If anyone thinks Europe’s problems are just Europe’s problem, you aren’t following global financial reality. Their problems are our problems and they’re already heading in this direction.
Greece is the epicenter of the financial earthquake that is shaking the euro zone to its foundations. The Greeks simply borrowed way too much for too long and now they can’t afford to pay it back — despite a $143-billion bailout package from the euro zone and International Monetary Fund.
Now, British economists have advised the Greek government to leave the euro and default on their sovereign debt to save the Greek economy.
The London-based Centre for Economics and Business Research warned Greek ministers they will be unable to escape their debt trap without devaluing their own currency to boost exports.

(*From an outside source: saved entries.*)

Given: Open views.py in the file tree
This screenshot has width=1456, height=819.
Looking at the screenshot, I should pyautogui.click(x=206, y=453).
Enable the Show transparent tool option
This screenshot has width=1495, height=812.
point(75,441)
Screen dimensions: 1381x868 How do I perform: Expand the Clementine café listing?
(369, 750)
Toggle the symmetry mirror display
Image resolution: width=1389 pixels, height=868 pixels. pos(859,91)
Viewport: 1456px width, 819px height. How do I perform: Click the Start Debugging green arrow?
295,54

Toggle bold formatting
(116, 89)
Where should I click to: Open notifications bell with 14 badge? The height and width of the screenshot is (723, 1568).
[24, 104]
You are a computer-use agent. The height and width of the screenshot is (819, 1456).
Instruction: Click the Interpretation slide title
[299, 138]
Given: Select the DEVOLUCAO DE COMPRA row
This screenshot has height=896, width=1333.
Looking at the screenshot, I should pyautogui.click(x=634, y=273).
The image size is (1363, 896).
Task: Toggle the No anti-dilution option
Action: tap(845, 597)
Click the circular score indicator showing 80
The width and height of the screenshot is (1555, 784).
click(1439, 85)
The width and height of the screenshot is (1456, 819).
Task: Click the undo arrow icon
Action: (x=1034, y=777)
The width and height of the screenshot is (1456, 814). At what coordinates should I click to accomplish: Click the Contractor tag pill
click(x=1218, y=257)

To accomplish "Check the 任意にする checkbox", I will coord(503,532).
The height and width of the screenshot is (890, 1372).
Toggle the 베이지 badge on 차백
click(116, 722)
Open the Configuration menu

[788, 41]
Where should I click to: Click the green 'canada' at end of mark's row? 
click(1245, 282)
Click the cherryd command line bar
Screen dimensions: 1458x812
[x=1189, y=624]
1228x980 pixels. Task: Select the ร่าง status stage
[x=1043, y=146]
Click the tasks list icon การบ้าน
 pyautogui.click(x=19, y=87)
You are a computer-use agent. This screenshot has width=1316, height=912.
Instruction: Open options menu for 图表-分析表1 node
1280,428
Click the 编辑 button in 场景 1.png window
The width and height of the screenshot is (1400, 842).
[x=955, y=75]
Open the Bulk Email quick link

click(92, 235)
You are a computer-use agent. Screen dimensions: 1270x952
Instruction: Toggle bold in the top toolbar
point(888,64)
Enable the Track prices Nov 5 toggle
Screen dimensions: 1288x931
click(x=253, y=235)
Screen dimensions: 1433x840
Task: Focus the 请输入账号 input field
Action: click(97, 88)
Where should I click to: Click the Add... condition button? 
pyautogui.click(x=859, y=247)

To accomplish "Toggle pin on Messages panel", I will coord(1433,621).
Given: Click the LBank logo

There’s only one way this can happen — if Greece returns to its own currency.
If Greece exits the euro, two other financially strapped European countries, Spain and Portugal, would probably follow suit. These three ailing euro-zone countries have issued public and private debt worth $2.6 TRILLION, according to economists at The Royal Bank of Scotland. That’s equal to a whopping 22% of the region’s gross domestic product. There’s no way in heck those countries can pay that back.
Exiting the euro is fast becoming the only real option.
Now, consider that in Greece, vendors are selling gold coins on the steps of the Athens Stock Exchange, as frantic citizens cash in their paper assets and convert them to gold. Also consider that Germans, terrified of the kind of currency crisis they went through in the 1930s, are even now rushing to buy gold coins. Consider what will happen if this same scenario starts playing out in Portugal, Spain — heck, maybe across Europe! That could send gold prices CATAPULTING higher.
If Greece abandons the Euro, the U.S. dollar is toast.